医学:HIV-1はウイルス組み込みの間にDNA依存性プロテインキナーゼを介してCD4細胞死を引き起こす
Nature 498, 7454 doi: 10.1038/nature12274
ヒト免疫不全ウイルス1型 (HIV-1)は世界中で6000万人以上に感染し、ほぼ3000万人を死亡させており、死亡はCD4+ T細胞の細胞溶解性感染の結果である。ヒトおよびマカクザル・モデルでは、CD4+ T細胞のほとんどがウイルスDNAを含んでおり、こうした細胞はウイルス血症のピーク時に速やかに抹殺されてしまうが、HIV-1がヘルパーT細胞死を誘導する機序は明らかになっていなかった。今回我々は、ウイルス誘導性の細胞殺傷がウイルスの組み込みによって引き起こされることを示す。野生型HIV-1による感染は、活性化した初代CD4リンパ球の細胞死を誘導したが、インテグラーゼ欠損変異株では細胞死が誘導されなかった。同様に、インテグラーゼ阻害剤であるラルテグラビルは、培養細胞あるいは急性感染患者由来のCD4+ T細胞の両方で、HIV-1誘導性の細胞殺傷を防止した。ウイルス組み込み時の殺傷機序には、DNA損傷応答の中心的な統率因子であるDNA依存性プロテインキナーゼ(DNA-PK)の活性化が関与しており、この酵素はp53とヒストンH2AXのリン酸化を引き起こした。
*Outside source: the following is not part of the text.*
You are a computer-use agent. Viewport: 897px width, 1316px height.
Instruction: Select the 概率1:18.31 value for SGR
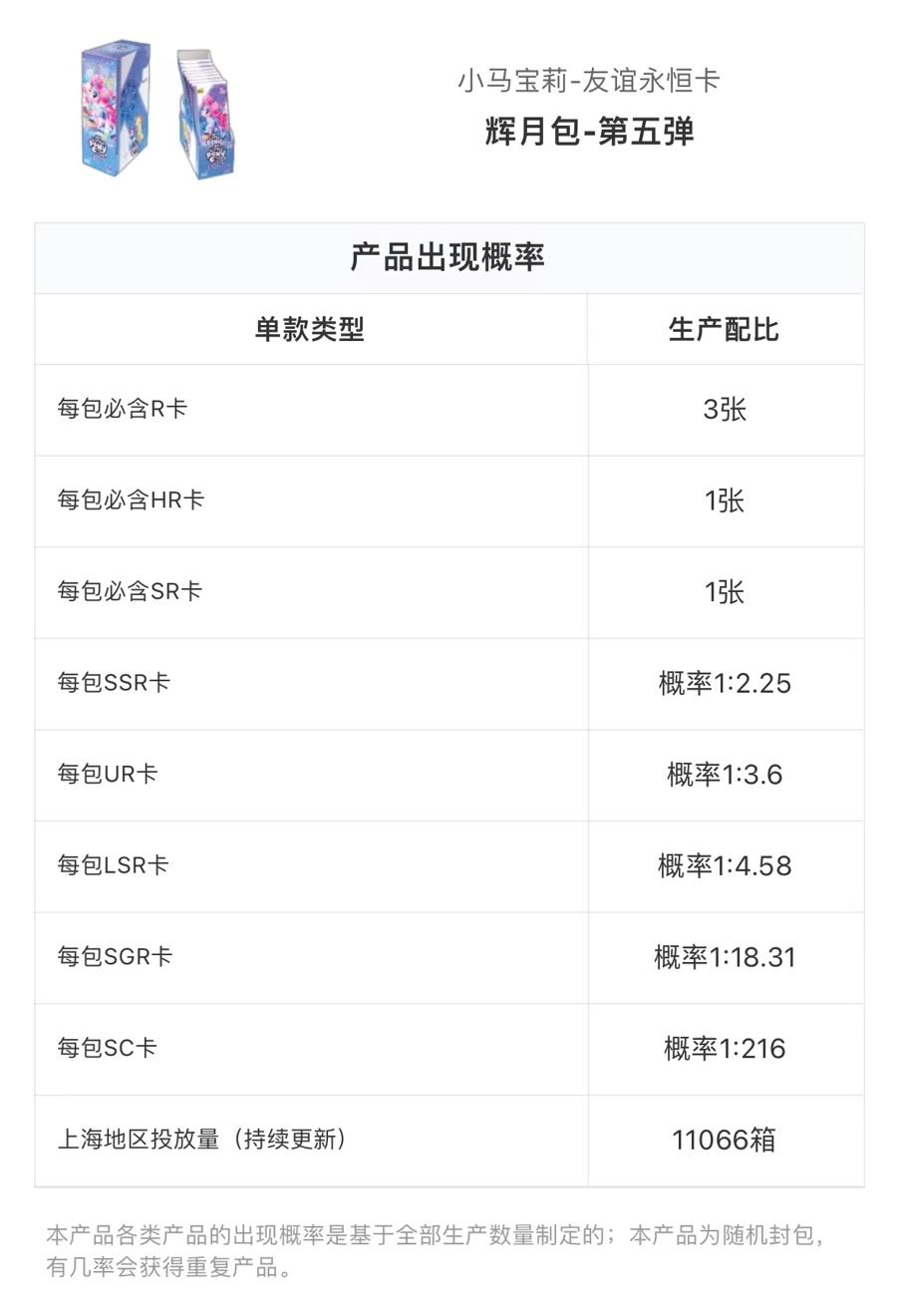click(x=725, y=957)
DNA-PKの薬理学的阻害は、in vitroでHIV-1感染の際の細胞死を防止したので、CD4細胞でDNA-PK活性化を低下させる過程が潜在感染細胞の形成を促進し、それによってin vivoでリザーバーが生じることが考えられる。我々は、ウイルス組み込みの間のDNA-PK活性化がCD4+ T細胞の枯渇に中心的な役割を担っていると考えており、インテグラーゼ阻害剤およびDNA-PKの阻害が感染患者でのT細胞生存と免疫機能を改善する可能性が浮上してきた。